Vers la semaine à 28h — Allemagne

06 Février, 2018, 16:13 | Auteur: Aubrey Nash
  • En Allemagne les salariés de la métallurgie pourront passer à la semaine de 28 heures mais sans compensation financière

L'accord trouvé en Allemagne sur la semaine de 28 heures dans la métallurgie n'est "pas transposable en France", a estimé le président du Medef, Pierre Gattaz, qui salue régulièrement le modèle économique allemand.

"Ce qui est important, c'est de le faire collectivement, et je pense que c'est là que le projet européen devient extrêmement important", a-t-il jugé, appelant à "une convergence sur le plan fiscal et sur le plan social".

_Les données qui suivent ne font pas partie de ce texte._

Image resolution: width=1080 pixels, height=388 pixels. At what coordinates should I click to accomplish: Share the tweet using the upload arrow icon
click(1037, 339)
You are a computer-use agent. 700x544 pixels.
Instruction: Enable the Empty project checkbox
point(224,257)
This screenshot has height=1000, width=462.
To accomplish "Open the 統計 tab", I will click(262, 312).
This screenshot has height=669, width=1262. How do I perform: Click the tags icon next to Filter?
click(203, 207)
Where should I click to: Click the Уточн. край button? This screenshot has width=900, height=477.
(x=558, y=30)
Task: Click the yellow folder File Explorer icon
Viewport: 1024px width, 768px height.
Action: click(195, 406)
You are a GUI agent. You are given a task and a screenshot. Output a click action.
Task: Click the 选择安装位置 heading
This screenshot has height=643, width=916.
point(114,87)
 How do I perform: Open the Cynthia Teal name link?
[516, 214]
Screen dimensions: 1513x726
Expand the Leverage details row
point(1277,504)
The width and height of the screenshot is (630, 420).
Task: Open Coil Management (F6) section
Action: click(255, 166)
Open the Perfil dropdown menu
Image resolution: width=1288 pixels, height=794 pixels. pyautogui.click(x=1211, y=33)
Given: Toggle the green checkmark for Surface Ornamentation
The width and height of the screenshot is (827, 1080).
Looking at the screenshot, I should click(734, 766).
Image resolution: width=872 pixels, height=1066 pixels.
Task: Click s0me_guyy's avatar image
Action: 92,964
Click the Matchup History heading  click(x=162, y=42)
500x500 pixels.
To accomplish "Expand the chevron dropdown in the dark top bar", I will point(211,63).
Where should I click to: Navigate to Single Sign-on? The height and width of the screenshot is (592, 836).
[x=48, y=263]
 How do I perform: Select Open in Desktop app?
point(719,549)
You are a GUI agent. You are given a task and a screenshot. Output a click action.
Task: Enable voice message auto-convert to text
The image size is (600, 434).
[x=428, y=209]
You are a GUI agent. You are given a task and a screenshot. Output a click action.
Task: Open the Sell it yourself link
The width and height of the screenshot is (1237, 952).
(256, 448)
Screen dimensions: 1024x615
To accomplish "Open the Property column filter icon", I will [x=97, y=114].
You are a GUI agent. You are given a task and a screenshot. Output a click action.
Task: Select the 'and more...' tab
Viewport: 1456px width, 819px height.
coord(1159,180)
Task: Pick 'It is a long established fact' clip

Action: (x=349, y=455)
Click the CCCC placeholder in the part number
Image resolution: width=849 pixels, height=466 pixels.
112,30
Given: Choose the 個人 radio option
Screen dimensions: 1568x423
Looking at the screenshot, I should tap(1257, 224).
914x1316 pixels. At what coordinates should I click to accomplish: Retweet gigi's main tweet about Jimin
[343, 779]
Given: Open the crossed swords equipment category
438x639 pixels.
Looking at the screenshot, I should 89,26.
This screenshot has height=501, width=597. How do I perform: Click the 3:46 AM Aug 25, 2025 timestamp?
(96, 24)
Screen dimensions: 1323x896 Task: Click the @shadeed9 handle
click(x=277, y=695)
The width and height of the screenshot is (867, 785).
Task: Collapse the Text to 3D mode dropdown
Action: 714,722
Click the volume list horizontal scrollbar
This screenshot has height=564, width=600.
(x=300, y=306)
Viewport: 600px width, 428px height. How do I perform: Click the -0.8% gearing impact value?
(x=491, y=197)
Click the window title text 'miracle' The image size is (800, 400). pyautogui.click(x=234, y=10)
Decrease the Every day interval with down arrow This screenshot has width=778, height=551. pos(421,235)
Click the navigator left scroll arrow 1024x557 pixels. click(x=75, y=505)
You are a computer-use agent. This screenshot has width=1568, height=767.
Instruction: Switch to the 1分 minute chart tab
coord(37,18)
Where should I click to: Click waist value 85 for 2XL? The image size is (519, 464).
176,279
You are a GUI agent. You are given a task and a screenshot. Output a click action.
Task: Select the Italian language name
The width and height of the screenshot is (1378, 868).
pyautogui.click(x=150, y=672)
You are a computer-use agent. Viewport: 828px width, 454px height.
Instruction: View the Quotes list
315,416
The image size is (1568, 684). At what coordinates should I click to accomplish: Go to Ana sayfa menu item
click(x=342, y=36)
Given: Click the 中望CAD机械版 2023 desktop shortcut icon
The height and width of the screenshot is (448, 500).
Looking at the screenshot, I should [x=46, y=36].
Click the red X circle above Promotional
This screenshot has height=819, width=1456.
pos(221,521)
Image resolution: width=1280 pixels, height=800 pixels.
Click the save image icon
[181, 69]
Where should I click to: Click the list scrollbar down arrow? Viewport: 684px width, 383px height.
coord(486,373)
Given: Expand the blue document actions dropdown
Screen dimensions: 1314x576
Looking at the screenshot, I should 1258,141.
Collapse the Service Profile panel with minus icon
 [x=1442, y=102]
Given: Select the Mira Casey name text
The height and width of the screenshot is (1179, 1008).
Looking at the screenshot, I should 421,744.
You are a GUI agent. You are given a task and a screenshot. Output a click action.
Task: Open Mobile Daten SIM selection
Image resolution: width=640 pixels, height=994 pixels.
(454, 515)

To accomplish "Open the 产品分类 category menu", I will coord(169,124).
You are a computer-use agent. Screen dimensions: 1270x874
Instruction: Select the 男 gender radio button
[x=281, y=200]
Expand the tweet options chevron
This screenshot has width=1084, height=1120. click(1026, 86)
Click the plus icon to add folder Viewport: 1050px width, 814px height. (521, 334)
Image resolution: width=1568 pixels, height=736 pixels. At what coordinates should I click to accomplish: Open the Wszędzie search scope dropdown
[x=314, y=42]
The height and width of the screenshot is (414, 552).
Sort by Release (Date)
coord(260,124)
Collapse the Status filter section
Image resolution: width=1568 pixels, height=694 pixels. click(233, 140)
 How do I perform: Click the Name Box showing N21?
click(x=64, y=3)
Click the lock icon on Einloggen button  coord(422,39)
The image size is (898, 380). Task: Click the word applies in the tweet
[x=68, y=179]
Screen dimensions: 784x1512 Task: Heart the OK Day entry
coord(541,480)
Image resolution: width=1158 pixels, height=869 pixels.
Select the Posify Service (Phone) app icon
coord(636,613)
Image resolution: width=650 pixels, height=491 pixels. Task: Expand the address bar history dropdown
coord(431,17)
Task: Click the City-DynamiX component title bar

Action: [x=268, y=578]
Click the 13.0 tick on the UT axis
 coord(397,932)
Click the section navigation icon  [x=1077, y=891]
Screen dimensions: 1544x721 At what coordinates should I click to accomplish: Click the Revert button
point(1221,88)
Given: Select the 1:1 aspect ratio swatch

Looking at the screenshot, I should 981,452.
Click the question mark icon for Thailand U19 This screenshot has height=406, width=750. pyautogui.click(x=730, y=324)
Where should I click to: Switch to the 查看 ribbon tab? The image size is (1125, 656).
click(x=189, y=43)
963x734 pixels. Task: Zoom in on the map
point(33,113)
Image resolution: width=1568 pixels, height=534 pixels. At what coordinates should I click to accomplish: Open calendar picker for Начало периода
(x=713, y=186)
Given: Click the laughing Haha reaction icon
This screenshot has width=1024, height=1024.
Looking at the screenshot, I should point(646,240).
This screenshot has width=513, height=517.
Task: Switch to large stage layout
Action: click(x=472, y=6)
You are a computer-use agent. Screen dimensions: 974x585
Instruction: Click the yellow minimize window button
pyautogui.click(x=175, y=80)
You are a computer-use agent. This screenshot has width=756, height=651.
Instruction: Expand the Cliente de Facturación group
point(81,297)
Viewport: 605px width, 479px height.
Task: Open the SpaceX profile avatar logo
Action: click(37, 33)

Avec son nouvel outil de pression - les journées de débrayage - le syndicat IG Metall a arraché au patronat un accord sur la réduction du temps de travail et une augmentation salariale.

Qui pourra bénéficier de cette réduction de temps de travail?

Le bras de fer dans la métallurgie et l'électronique aura finalement porté ses fruits: après trois mois de négociations avec les employeurs, les salariés du secteur ayant au moins deux ans d'ancienneté ont obtenu le droit, dans la nuit du 5 au 6 février, de réduire leur temps de travail à 28 heures par semaine à partir de 2019. Une fois cette période terminée, ils auront la garantie de retrouver leur poste à temps plein. Ce qui leur permettra de compenser indirectement leur temps partiel, s'ils passent en 28h. De plus, seules quelques catégories d'employés seront concernées: les salariés s'occupant d'une personne âgée, ceux qui ont de jeunes enfants et le personnel aux " trois-huit " souhaitant alléger ses horaires.

Il s'agit d'une avancée pour le syndicat de branche IG Metall, qui défendait davantage de flexibilité pour les salariés dans la définition de leur temps de travail.

L'accord négocié entre les représentants d'IG Metall et de la fédération patronale régionale Südwestmetall prévoit notamment une augmentation de 4,3% des salaires en avril et une hausse d'autres éléments de rémunération étalée sur 27 mois, a précisé devant la presse Roman Zitzelsberger, dirigeant d'IG Metall dans le Bade-Wurtemberg.